Albanian prime minister posted the letter in his Facebook page on Friday. In the text the U.S. President welcomed Albania’s regional role in exposing “China’s malign influence” and supporting Washington’s policy on Israel.
Trump also hailed “Albania’s leadership in the Balkans region and throughout Europe in exposing China’s malign influence, human rights abuses, and predatory lending practices.”
The United States grumble on China’s estimated $1 trillion Belt and Road initiative encompasses about 60 countries through Asia and Africa to Europe fearing that could give China more political influence in Europe and the West. American officials have told countries considering Belt and Road projects to look closely at Beijing’s motives and warned about debt.

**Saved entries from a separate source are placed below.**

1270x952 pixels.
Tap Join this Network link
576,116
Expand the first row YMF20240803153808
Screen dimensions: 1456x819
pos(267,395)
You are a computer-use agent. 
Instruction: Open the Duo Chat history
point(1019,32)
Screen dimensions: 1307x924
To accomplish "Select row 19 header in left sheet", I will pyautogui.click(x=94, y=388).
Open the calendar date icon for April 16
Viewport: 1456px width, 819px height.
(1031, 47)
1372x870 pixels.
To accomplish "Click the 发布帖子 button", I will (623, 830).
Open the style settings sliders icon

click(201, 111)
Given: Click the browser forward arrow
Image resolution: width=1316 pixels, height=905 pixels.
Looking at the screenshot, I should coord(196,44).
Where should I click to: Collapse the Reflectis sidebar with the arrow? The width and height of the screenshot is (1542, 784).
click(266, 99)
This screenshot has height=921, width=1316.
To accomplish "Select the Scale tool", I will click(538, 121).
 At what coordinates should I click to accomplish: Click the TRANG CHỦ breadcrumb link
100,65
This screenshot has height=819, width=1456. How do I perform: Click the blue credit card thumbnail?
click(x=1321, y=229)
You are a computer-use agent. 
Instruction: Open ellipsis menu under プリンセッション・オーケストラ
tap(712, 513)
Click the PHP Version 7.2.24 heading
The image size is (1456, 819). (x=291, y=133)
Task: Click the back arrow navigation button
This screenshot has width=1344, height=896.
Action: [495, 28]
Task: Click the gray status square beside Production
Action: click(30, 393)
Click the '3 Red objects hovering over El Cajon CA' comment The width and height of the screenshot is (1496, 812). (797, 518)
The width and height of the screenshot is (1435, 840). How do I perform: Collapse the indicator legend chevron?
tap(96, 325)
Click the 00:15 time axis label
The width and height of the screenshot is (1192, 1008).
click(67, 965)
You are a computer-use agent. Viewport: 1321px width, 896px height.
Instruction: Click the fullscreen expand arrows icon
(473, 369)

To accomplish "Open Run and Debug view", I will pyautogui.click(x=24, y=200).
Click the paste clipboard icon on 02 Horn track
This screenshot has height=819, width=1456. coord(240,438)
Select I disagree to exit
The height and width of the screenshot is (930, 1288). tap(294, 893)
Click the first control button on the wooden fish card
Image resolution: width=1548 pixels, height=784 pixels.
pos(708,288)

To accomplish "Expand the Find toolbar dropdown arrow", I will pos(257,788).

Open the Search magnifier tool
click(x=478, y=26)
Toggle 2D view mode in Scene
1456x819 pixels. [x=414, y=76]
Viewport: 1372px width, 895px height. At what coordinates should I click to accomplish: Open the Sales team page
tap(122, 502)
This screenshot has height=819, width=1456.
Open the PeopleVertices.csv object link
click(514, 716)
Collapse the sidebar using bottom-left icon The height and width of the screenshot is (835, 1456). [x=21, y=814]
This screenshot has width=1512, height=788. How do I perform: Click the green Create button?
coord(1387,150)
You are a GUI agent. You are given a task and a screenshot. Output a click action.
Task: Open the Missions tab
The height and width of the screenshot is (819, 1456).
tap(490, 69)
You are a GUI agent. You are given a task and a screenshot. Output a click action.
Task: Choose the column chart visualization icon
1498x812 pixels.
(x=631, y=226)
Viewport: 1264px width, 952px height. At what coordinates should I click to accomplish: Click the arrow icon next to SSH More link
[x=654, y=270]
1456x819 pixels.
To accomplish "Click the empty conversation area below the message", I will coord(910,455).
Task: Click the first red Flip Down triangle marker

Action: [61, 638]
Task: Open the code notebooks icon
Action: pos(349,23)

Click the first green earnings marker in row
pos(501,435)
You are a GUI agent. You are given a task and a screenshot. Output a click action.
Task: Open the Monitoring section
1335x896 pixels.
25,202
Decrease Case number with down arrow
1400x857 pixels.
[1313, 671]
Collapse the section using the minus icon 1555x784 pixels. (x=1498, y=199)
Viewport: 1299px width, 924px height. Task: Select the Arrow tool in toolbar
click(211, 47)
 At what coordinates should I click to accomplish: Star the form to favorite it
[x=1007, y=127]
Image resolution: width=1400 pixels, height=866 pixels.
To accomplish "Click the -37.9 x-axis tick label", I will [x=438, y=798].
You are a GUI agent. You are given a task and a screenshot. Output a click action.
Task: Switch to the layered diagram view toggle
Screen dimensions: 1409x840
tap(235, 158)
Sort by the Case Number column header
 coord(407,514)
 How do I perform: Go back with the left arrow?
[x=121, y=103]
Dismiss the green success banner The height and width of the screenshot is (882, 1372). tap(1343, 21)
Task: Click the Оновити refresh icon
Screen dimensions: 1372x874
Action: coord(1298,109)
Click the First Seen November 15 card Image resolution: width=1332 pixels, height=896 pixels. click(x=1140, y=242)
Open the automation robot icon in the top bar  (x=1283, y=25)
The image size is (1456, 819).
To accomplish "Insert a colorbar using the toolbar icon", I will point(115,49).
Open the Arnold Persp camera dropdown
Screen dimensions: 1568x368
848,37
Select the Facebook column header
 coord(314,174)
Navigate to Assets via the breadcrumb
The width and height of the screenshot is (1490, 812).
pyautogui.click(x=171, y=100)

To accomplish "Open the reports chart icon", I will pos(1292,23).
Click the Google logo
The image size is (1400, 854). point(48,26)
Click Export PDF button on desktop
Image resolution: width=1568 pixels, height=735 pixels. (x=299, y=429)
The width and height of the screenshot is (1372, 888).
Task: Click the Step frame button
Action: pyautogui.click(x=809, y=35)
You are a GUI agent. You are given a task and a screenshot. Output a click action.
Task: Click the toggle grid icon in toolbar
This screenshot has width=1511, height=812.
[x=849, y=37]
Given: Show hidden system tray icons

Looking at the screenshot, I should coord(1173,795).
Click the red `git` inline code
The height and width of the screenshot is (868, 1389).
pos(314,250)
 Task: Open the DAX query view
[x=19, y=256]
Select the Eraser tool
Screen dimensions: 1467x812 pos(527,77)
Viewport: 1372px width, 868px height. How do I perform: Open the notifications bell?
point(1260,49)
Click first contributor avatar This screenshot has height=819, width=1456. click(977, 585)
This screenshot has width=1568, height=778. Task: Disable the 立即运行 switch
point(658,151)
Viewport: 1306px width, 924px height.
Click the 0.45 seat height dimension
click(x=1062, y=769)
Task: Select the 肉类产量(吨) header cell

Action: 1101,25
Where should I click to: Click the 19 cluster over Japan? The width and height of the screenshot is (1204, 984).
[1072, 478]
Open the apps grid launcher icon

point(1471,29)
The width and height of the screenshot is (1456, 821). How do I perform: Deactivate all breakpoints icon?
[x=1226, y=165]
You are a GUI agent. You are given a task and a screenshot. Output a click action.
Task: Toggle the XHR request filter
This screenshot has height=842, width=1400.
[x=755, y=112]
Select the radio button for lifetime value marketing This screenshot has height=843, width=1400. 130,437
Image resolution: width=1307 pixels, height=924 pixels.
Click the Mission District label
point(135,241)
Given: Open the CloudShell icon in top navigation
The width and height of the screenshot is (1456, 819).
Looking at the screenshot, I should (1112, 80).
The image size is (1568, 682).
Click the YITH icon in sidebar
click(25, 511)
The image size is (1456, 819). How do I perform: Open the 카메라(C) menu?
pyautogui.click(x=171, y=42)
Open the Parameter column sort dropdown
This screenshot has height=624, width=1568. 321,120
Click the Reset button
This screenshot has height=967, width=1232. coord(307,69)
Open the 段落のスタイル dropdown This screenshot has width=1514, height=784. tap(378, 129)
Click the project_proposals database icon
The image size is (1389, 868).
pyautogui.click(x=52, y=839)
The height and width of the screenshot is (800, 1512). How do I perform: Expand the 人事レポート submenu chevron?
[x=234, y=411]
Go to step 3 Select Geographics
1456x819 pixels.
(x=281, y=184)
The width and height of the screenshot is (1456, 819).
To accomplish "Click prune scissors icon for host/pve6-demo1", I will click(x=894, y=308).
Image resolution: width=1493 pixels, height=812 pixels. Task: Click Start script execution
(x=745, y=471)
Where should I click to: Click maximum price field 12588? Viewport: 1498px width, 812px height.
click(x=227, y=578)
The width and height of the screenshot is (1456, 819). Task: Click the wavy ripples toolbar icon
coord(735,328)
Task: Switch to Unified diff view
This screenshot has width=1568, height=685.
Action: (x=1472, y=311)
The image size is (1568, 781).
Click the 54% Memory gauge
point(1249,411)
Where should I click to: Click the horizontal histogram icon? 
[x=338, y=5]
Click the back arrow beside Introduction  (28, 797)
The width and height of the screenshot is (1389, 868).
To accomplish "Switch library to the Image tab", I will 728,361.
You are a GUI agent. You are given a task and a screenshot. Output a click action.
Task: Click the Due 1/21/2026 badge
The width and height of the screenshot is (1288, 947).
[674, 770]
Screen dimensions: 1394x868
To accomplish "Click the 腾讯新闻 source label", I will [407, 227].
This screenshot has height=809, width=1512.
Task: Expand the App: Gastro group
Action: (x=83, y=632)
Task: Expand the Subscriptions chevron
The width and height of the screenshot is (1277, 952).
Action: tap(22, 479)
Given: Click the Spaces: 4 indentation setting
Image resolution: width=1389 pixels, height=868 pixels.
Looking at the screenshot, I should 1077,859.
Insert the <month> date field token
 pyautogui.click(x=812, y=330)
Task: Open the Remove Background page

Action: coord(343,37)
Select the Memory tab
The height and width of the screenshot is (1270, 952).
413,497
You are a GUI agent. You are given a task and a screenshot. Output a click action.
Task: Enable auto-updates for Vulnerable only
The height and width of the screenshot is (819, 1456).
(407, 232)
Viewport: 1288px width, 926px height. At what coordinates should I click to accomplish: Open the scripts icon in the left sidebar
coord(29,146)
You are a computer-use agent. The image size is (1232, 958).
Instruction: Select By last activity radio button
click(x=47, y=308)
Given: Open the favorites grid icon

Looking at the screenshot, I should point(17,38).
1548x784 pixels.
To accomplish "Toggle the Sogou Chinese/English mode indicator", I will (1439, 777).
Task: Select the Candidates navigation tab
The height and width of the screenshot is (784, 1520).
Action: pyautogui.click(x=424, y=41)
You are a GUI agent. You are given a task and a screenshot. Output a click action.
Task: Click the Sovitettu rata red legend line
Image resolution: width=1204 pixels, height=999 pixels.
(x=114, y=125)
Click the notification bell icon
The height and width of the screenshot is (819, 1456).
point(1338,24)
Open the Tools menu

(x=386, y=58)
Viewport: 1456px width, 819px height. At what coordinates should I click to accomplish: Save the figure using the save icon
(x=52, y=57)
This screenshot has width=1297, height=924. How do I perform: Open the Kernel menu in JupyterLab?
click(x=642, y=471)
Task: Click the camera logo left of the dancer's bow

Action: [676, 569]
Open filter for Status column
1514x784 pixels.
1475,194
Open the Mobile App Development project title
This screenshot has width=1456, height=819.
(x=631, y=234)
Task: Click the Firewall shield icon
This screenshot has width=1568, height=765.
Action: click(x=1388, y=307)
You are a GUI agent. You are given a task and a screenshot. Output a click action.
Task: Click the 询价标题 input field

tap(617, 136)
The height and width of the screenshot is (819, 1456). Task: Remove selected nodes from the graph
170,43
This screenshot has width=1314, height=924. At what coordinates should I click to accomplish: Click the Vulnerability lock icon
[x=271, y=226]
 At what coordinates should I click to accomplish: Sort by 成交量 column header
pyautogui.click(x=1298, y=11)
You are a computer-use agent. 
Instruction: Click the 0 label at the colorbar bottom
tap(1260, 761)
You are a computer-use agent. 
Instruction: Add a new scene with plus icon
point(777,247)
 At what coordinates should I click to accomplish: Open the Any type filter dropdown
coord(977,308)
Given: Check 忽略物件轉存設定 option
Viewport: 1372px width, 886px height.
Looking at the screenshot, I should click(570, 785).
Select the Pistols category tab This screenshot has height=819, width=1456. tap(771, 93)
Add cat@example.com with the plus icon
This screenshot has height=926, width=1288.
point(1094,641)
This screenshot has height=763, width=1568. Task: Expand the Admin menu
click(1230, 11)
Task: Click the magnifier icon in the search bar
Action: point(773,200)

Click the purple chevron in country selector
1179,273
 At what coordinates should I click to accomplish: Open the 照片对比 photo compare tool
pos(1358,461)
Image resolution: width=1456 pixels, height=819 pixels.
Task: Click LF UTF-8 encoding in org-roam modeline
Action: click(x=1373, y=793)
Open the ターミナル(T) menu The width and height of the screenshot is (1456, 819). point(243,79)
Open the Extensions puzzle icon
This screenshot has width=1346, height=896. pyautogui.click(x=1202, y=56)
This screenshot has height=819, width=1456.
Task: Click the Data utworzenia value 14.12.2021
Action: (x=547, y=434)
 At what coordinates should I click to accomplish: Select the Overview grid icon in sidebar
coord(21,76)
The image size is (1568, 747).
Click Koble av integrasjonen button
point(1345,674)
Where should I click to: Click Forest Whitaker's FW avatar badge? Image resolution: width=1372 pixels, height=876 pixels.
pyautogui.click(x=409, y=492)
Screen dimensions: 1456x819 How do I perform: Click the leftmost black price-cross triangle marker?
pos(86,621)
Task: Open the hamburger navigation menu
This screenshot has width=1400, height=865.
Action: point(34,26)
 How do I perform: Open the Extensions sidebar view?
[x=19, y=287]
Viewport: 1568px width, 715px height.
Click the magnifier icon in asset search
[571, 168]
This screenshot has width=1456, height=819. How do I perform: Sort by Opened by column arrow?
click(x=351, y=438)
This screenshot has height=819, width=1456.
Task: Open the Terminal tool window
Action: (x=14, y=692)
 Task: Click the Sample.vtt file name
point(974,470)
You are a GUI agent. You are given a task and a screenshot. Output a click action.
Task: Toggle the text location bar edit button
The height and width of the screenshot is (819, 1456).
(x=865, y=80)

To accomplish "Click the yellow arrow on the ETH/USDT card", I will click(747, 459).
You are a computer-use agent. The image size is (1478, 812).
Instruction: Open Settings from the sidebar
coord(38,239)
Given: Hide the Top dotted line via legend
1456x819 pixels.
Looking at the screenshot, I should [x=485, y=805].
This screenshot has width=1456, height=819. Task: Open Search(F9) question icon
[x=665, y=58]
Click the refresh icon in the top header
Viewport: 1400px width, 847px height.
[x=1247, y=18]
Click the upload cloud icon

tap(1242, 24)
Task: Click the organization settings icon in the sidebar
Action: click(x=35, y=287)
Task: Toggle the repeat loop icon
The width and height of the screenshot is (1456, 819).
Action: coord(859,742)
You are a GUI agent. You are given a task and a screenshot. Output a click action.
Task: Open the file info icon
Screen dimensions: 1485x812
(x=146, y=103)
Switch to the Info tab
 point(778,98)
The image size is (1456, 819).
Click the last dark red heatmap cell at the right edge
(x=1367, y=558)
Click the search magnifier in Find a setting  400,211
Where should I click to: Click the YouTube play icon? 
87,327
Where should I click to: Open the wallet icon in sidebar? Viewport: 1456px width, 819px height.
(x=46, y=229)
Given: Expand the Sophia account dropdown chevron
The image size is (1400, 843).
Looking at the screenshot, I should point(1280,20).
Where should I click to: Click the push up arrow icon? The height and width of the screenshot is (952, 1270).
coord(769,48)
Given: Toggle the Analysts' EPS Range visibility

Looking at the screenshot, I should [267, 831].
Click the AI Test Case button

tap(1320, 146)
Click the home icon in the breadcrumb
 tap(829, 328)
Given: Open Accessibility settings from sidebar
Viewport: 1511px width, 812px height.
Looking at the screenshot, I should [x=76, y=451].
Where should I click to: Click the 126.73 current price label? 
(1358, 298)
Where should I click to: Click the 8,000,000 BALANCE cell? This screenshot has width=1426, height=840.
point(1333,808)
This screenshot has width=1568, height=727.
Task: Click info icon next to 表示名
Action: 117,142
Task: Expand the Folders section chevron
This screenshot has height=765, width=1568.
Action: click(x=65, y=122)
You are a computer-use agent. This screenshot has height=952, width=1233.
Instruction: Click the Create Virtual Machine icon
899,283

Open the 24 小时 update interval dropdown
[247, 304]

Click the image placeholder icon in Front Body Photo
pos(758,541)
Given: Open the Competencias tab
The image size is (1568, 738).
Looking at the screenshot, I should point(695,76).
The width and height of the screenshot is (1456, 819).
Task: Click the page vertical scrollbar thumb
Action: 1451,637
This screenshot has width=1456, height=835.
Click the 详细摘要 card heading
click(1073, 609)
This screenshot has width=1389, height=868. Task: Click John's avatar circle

Albania has not been part of the project so far, though it is part of the 17+1 group in Europe meeting regularly every year somewhere in the continent. Trump also said that U.S. and Albania may soon sign a memorandum of understanding “on 5G security that paves the way for others in the Balkans to do the same.”
Trump thanked Tirana for supporting the recently signed economic normalization agreement between Serbia and Kosovo and its strong endorsement of the Abraham Accords” on peace in the Middle East.
Trump urged Tirana, too, to join Washington and other European countries “in moving your embassy to Jerusalem.” Tirana has not said it will move its embassy to Jerusalem while it is in the first steps of launching full membership negotiations with the European Union. The Union is against such a U.S. move.
Tirana and Washington re-established diplomatic ties in 1991 after the fall of the communist regime in the tiny western Balkan country. Former U.S. President George W. Bush received a hero’s welcome when he visited Albania in 2007, the first and only ever visit by a U.S. president to the tiny Western Balkan country.